The Disaster: At 10 A.M. on that fateful Saturday morning, 30,000 blase Galvestonians went through the motions of business-as-usual. From an overcast sky a drizzling rain fell. Undaunted, late vacationers buttoned their coats to lean into the rising wind and stinging rain as they watched an angry seething surf. The weather-station barometer had fallen to 29" of mercury. Sailors aboard ships in the harbor battened down hatches and reinforced anchor and mooring lines.
By lunchtime barometers were registering 28.5". Surf watchers moved back from the tormented Gulf as wave after angry wave broke higher and higher over the jetties. Rainfall increased in intensity. The skies became darker and the damp cold of 20-mph winds penetrated the watchers' clothing, forcing them to seek shelter.
This scene had repeated itself many times, less ferociously, from 1836 when Michael B. Menard began the 1st development on Galveston Island, a narrow sandbar 25 mi. long by 2 mi. wide. Natives were familiar with seasonal storms and paid them little heed. But as Saturday wore on to 3 P.M. winds had increased to gale velocity. Joseph and Isaac Cline, weather-bureau men, knew this was no ordinary storm.
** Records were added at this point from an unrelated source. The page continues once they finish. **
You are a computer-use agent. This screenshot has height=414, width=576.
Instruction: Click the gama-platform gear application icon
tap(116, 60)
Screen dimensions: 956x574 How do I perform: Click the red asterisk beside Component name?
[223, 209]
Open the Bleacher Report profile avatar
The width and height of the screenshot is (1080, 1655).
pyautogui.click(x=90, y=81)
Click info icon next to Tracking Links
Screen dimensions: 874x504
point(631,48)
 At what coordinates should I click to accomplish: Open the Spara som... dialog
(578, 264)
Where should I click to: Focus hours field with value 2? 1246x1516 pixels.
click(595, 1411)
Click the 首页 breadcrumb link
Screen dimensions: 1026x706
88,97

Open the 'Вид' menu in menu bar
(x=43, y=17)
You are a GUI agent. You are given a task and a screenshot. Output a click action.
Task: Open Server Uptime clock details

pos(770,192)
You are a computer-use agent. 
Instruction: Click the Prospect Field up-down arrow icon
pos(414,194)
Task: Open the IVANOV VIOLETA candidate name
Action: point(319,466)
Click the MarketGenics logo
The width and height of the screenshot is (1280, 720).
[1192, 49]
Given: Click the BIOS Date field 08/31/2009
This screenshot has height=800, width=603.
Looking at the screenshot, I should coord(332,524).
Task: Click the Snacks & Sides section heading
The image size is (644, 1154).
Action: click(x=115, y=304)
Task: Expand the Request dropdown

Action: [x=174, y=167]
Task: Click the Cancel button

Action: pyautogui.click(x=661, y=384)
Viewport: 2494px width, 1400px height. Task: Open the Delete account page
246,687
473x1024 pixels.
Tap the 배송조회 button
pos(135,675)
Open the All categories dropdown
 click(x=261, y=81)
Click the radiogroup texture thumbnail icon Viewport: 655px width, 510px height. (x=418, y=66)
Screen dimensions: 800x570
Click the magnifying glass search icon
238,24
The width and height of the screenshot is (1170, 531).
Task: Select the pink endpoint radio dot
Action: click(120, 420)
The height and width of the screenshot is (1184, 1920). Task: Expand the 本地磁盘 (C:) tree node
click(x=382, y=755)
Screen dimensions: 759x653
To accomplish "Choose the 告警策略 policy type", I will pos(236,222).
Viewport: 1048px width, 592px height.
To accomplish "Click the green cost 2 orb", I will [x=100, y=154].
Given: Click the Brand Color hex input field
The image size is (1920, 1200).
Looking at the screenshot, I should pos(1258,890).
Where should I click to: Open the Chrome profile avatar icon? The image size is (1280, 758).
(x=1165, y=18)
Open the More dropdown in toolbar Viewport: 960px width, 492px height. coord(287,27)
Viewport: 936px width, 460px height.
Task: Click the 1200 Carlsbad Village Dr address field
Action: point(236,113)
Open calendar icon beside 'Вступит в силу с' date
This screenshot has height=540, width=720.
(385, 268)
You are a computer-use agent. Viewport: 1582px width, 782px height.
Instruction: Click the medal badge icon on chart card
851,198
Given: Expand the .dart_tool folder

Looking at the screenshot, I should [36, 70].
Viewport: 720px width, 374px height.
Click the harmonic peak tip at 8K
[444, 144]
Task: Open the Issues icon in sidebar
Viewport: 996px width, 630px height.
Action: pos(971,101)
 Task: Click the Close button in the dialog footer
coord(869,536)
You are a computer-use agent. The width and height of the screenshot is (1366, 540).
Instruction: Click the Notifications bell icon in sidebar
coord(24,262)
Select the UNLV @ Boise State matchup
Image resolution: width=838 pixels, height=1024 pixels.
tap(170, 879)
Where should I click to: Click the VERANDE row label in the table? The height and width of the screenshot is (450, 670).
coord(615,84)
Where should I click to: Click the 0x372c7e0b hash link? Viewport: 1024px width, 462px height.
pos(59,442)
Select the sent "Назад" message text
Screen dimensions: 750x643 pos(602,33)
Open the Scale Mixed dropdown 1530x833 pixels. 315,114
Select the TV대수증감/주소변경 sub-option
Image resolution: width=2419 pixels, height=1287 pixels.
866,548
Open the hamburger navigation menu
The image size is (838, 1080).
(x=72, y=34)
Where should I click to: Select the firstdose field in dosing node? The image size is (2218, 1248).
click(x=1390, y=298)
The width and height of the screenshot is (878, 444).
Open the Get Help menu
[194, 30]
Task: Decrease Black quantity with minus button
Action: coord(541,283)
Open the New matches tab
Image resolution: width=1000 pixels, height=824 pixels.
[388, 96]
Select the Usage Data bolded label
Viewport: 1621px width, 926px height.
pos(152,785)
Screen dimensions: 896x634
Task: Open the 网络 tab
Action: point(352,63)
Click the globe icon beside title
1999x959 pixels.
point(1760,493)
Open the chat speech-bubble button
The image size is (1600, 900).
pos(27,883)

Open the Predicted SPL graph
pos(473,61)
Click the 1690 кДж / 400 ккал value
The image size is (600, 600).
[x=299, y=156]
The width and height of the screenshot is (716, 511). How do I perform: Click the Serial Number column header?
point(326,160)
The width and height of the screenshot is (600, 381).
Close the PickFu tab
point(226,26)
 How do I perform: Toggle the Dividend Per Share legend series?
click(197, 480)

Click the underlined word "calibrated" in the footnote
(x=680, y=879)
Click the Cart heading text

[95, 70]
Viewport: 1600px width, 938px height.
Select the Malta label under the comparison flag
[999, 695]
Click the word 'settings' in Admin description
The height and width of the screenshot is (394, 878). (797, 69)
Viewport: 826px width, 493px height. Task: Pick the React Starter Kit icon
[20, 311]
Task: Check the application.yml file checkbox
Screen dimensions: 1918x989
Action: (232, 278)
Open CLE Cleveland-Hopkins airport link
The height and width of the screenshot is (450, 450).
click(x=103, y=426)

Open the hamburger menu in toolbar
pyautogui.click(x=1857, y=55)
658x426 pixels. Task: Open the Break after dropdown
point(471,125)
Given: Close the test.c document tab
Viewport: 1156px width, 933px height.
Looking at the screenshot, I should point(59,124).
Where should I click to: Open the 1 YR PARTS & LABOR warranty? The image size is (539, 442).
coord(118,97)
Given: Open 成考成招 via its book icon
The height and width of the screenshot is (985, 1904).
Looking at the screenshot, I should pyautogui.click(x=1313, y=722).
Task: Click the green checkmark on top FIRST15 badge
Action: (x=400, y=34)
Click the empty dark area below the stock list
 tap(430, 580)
Streets in Galveston were awash with seawater. Increasingly high waves battered warehouses a block or more inland from the Gulf. Joseph Cline climbed gingerly to the top of the Levi Building. His weather instruments, a rain gauge and anemometer, had gone with the wind. He clutched a safety railing for support and looked down from his high perch to note that half of Galveston was under water.
Richard Spillane, editor of the Galveston Tribune, later recalled: "To go out on the streets was to court death. Cisterns, portions of buildings, telegraph poles, and walls were falling. The noise of the wind and crashing of buildings was terrifying in the extreme. The people were like rats in a trap."